With this challenge in mind, we set out to minimize latency in CockroachDB, all the while providing exceptional reliability for mission-critical workloads. We built “follow-the-workload” to be a key feature to improve performance and provide additional control to database administrators (DBAs). This feature will make use of geo-partitioning to allow DBAs to specify zone configurations in order to create data access patterns for improved latency.
The blog post is the first of a two-part series exploring the use of “follow-the-workload” and replication zone configurations to beat the latency-survivability tradeoff
Before diving into how “follow the workload” can be used to improve performance, let’s first give a quick overview of how CockroachDB distributes data. As an advanced distributed database, unless instructed otherwise (via Configuring Replication Zones), CockroachDB will automatically shard data and spread it evenly across all nodes in order to increase data survivability and availability as described here.
To read an introduction on how CockroachDB breaks data up into pieces and automatically distributes these pieces please consult Scalable SQL Made Easy: How CockroachDB Automates Operations.
We designed CockroachDB to automatically trade an increase in latency for strong consistency and improved survivability. By breaking data up and spreading it across multiple nodes we increase survivability. However, as a result of this very design, we increase the distance between data nodes, thereby creating additional latency as the copies of data communicate with each other from afar.
We recognize that, given this tradeoff, we need to provide the most performant system possible. As such, we set two main goals as we continued to evolve CockroachDB:
- Increase user control of the latency-survivability tradeoff
- Optimize performance based on DBA choices in the latency-survivability tradeoff
Improved User Controls
As discussed above, latency increases in parallel with the distance between data and requests. While CockroachDB can automatically make this tradeoff for customers, many users express a greater desire to influence this decision based on their business needs.
CockroachDB provides users the controls to set data location and thereby reduce latency. For example, table/database level replication zone configurations can be used to specify exactly in which Localities the data in a given table or database should or should not be placed.
Localities are key-value labels associated with each running CockroachDB process via a command-line flag. Users must turn on Localities through the locality flag to take advantage of replication zones configurations and “follow-the-workload.”
Replication zone configuration constraints work by hooking into the rebalancing decision-making process, as explained in Scalable SQL Made Easy: How CockroachDB Automates Operations. CockroachDB prioritizes these constraints before all other factors when ranking possible nodes for data distribution. Only after resolving these constraints will CockroachDB address other considerations, such as diversity or balance.
Replication zone configurations also allow users to constrain a table’s location for legal and compliance reasons.

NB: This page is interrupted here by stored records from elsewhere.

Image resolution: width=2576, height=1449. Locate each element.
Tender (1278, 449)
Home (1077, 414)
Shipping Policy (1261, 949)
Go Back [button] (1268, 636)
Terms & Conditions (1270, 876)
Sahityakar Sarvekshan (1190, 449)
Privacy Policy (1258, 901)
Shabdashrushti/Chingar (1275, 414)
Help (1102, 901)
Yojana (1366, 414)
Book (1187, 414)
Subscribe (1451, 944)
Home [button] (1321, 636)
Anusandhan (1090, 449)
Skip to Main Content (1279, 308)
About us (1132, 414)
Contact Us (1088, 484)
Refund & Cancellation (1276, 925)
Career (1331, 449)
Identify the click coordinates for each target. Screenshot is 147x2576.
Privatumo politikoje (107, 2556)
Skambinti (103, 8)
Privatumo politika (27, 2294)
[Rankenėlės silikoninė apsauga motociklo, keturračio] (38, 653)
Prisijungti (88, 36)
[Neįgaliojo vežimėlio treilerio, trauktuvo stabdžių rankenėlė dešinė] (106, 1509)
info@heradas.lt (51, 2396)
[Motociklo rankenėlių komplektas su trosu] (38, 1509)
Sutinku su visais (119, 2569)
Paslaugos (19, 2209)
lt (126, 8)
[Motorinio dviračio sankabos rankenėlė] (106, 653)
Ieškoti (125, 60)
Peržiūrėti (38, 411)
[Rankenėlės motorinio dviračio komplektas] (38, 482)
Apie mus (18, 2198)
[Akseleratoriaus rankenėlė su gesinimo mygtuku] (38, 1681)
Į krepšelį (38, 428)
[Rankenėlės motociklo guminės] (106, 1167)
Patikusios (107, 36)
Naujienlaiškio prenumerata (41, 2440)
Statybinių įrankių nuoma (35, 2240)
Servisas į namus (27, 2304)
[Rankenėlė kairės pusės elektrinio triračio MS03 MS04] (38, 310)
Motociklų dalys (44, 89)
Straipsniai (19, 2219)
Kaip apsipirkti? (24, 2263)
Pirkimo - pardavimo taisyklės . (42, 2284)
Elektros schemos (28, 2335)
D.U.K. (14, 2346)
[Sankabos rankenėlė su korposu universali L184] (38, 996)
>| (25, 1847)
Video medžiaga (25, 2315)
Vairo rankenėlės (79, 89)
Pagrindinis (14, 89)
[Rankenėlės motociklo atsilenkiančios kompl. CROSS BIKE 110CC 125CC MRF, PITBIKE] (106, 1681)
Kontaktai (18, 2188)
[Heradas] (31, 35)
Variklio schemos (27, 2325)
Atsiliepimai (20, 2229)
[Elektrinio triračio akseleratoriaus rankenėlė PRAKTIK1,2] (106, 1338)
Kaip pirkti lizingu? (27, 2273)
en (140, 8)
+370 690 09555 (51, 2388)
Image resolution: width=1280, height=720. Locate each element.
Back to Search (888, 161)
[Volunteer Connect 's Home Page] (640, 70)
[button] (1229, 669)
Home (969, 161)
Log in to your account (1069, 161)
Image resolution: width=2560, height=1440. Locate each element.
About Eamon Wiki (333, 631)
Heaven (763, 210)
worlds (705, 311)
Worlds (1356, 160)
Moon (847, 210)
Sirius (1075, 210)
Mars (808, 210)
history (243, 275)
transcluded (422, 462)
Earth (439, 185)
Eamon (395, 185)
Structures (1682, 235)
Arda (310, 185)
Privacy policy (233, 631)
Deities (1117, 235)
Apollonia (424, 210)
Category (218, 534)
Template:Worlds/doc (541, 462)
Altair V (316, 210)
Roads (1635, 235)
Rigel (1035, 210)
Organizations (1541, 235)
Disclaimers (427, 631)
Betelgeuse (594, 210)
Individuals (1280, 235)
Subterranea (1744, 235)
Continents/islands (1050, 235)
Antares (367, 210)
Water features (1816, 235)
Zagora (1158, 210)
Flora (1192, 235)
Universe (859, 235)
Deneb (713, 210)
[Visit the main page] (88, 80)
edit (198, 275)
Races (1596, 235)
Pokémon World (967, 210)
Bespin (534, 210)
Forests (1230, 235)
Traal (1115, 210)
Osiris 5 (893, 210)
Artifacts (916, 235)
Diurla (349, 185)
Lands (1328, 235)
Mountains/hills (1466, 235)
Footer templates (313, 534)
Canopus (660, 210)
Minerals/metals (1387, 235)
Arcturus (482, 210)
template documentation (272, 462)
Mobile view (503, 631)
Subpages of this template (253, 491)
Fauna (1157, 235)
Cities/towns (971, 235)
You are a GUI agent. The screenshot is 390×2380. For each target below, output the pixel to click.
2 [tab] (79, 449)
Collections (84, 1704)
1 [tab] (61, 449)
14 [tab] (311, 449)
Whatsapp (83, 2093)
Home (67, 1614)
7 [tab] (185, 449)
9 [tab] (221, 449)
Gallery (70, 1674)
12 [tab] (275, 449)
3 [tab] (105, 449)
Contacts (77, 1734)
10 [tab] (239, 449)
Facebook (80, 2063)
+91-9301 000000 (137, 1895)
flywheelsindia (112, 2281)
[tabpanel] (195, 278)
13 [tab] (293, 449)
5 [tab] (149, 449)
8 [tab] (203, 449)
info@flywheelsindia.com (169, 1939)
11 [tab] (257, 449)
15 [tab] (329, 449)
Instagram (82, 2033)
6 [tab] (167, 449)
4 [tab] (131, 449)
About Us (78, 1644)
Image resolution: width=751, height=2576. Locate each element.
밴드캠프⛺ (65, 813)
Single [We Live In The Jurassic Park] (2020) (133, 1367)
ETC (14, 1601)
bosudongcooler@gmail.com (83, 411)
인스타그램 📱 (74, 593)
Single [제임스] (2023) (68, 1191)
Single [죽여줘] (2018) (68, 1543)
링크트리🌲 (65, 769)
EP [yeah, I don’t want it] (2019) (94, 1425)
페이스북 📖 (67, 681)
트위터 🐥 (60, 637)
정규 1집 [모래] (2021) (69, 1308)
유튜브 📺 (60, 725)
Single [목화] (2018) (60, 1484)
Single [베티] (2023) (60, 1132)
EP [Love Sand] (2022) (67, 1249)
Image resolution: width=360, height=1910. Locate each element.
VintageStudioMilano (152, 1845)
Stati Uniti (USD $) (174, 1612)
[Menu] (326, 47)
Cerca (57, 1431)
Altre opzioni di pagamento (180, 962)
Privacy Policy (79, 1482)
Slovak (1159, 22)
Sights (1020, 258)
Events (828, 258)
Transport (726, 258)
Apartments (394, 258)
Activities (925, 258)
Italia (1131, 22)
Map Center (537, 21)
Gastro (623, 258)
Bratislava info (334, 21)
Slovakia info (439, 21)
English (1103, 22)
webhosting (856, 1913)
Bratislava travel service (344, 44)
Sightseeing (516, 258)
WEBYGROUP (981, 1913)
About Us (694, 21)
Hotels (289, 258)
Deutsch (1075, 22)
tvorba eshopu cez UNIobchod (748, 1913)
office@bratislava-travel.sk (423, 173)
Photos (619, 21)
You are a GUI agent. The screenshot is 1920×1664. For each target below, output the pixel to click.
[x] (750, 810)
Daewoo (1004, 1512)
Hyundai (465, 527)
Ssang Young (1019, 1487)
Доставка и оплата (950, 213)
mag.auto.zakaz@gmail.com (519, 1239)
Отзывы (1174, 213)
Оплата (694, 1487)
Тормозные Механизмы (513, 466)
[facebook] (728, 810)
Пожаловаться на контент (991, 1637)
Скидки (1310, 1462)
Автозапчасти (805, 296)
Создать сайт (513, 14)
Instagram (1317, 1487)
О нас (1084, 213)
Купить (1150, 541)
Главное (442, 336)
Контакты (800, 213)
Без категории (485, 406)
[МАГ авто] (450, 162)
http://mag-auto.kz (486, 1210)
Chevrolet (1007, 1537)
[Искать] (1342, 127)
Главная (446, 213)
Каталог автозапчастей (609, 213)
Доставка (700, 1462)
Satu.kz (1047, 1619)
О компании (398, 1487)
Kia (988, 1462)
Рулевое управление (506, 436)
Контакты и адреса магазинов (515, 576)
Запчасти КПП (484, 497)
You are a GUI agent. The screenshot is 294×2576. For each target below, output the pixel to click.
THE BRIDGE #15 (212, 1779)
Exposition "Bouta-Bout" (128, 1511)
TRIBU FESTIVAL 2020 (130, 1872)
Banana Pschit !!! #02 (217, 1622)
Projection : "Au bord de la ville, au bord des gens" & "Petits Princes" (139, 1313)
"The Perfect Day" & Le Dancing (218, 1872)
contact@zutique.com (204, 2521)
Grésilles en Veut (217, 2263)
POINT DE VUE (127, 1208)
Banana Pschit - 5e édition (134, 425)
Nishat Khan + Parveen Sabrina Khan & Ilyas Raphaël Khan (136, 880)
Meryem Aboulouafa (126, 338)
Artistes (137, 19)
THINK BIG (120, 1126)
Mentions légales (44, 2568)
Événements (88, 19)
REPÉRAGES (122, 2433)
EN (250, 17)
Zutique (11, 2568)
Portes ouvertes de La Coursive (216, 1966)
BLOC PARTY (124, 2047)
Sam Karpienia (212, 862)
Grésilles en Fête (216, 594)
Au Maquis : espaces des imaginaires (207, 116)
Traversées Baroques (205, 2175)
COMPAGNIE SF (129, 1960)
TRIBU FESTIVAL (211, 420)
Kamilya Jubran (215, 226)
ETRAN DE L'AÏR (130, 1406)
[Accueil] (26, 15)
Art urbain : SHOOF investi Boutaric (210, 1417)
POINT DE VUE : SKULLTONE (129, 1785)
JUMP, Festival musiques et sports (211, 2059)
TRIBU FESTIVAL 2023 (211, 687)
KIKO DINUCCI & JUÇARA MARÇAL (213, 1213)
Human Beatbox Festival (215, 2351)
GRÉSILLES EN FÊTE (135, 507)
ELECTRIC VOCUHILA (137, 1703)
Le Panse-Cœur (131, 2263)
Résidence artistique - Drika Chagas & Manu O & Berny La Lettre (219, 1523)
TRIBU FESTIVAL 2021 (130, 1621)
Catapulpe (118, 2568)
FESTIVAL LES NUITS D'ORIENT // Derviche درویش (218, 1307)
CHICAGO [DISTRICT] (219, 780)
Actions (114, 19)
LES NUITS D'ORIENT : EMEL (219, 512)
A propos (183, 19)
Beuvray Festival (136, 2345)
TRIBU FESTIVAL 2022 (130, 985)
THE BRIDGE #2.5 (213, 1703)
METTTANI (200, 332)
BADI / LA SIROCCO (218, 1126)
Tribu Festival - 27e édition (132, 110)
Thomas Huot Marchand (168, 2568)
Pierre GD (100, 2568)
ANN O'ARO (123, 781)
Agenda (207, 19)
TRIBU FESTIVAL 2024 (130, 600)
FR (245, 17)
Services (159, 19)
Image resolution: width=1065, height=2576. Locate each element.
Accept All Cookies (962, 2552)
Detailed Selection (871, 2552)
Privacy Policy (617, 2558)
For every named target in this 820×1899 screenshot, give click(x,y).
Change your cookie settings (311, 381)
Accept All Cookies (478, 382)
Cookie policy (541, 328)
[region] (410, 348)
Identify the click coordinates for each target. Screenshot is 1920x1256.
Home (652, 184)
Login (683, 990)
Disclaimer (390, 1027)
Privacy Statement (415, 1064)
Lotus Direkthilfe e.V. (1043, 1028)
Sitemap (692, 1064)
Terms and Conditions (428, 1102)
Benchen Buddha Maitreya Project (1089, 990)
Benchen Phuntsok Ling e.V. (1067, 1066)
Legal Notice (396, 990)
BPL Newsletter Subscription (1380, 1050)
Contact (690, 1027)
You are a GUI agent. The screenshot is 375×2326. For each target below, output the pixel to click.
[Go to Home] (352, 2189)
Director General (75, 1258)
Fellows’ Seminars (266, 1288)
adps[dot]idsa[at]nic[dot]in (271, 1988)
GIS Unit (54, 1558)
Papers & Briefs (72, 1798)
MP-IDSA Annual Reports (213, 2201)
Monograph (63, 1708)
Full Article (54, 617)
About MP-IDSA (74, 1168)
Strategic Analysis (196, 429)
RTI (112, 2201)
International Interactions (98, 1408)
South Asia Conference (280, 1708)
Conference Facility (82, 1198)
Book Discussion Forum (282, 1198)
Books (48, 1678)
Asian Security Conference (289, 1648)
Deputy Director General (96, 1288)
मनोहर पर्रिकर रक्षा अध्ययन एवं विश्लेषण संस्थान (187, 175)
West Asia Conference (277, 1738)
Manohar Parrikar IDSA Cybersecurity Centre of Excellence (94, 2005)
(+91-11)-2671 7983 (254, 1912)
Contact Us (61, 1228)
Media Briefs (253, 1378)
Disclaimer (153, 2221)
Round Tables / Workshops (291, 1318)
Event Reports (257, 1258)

For example, a table that contains European financial transactions, can be restricted to European datacenters. Replication zone configurations only work on entire tables or databases (e.g., non-split tables). We plan to address this limitation through geo-partitioning, an upcoming enterprise feature set for release in 2.0.
Geo-partitioning will allow DBAs to specify replication zone configurations on subsets of a table. This can be used to specify exactly in which localities individual rows of a table should be placed based on the value of some column(s) in the row.
We believe that this feature will be useful when table/database level replication zone configurations need more specificity for customer business purposes (e.g., onerous table-splitting). “Follow-the-workload” will automatically take advantage of the propensity of geo-partitioning to create similar data access patterns (e.g., by location) to improve latency.
CockroachDB is built to be a high-performance distributed database. We hope that by using features like replication zone configurations we will continue to “make data easy” for our users.